How to Polish AI-Generated Auth Systems to Production-Ready Quality

A practical guide to polishing AI-generated Auth code from buggy draft to production-ready quality.
This article documents the real-world process of taking a Copilot-generated Auth authentication system from a half-finished, error-prone state to production-ready quality. It covers diagnosing common AI code defects, using precise prompts to guide AI self-correction, replacing hardcoded text with i18n translation keys, and shares practical tips for efficient collaboration with AI programming tools.
Why AI-Generated Code Can't Be Used Directly
The rise of AI programming tools has been a boon for many developers—a few prompts can generate a complete registration and login system. But reality is often less rosy: the generated code has errors, doesn't conform to project standards, lacks internationalization support... Without solving these problems, AI-generated code remains nothing more than a "half-finished product."
This article is based on a practical demonstration by a Bilibili content creator, documenting the complete process of polishing a Copilot-generated Auth system from "it runs" to "it's usable," with a focus on fixing code errors and replacing hardcoded text with i18n translation keys.
GitHub Copilot is one of the most mainstream AI programming assistants today, built on large language models (primarily using OpenAI's Codex series and GPT-4 series models). It generates code suggestions by analyzing context information such as current file content, open tabs, and project structure. Its Agent mode (Copilot Chat) allows developers to describe requirements in natural language, and the AI will automatically read relevant files, generate code, and even execute terminal commands. However, its essence remains probability-based text generation without true "understanding" capability, so adherence to project-specific conventions requires developers to guide it through explicit instructions.
Diagnosing Common Defects in AI-Generated Auth Code
In the previous episode, the creator had already used Copilot to write the registration and login functionality. Auth (Authentication & Authorization) systems are foundational components of virtually all web applications, covering user registration, login, password reset, session management, token refresh, permission control, and many other aspects. A production-grade Auth system also needs to consider encrypted password storage (e.g., bcrypt), brute-force protection (rate limiting), CSRF protection, XSS protection, and secure JWT or Session configuration. AI-generated Auth code can typically cover basic functional flows, but tends to have gaps in security details and integration with project-specific middleware.
But upon opening the project, problems were immediately apparent.

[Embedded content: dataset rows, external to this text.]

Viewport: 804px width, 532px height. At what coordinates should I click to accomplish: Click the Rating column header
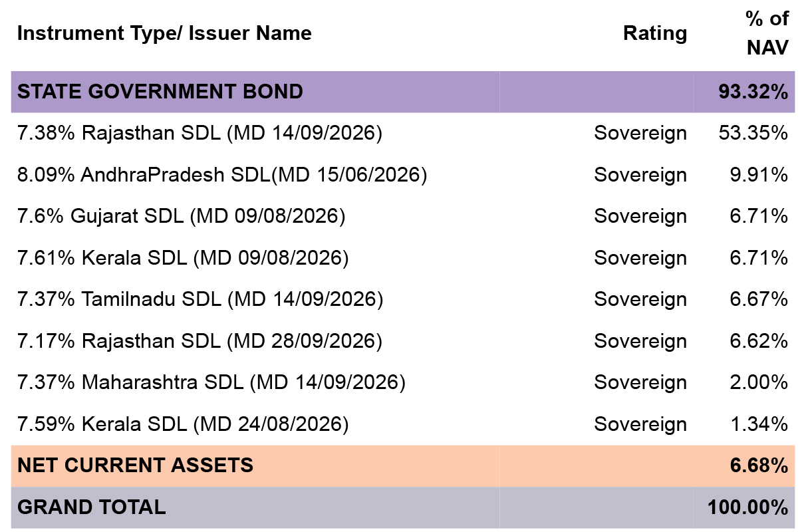[654, 33]
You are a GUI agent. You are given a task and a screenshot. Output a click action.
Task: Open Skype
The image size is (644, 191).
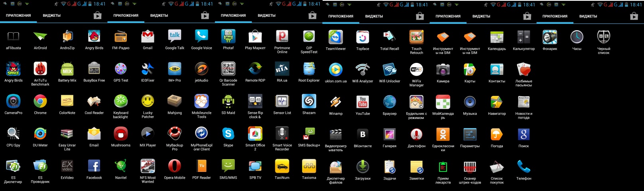point(228,134)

After clicking into the code files, the editor showed multiple errors. After investigation, the core issues were concentrated in two areas:
- Syntax or logic errors in the code itself: When generating longer code segments, AI tends to produce variable reference errors, type mismatches, and similar issues. This is closely related to the AI's Context Window limitation—the context window determines how much information the model can "see" at once, including your prompts, existing code, project structure, etc. When the project is large, the AI may not be able to simultaneously perceive all architectural conventions, existing utility functions, and configuration files, causing the generated code to be inconsistent with existing project standards, or even reference non-existent variables or functions.
- Not using translation keys (i18n): The AI hardcoded Chinese or English text directly in the code, while project standards require using internationalization translation keys to manage multilingual text.
i18n is an abbreviation for internationalization (because there are 18 letters between 'i' and 'n'), and is the standardized approach for implementing multilingual support in software engineering. Its core idea is to separate all visible text in the user interface from the code logic, storing it in independent language pack files (typically in JSON or YAML format). The code references corresponding key-values through translation functions (e.g., t('login.title')), and loads different language packs at runtime based on the user's language selection. This architecture means adding a new language only requires creating a new translation file without modifying business code. Common frontend i18n libraries include react-i18next, vue-i18n, and others.
This is a very typical scenario in AI programming—AI can understand what functionality you want, but has difficulty automatically adapting to existing architectural conventions and technical standards in the project. The AI may not have "seen" the existing i18n configuration and language pack files in the project at all, and naturally won't follow this convention.
The Fix: Using Precise Instructions to Let AI Self-Correct
Clearly Stating Modification Requirements
After discovering the issues, the creator didn't manually fix things line by line, but continued leveraging AI's capabilities to complete the repairs. The key was giving clear, specific instructions:
Have the AI replace hardcoded text with translation key format, while checking for and fixing any functional errors.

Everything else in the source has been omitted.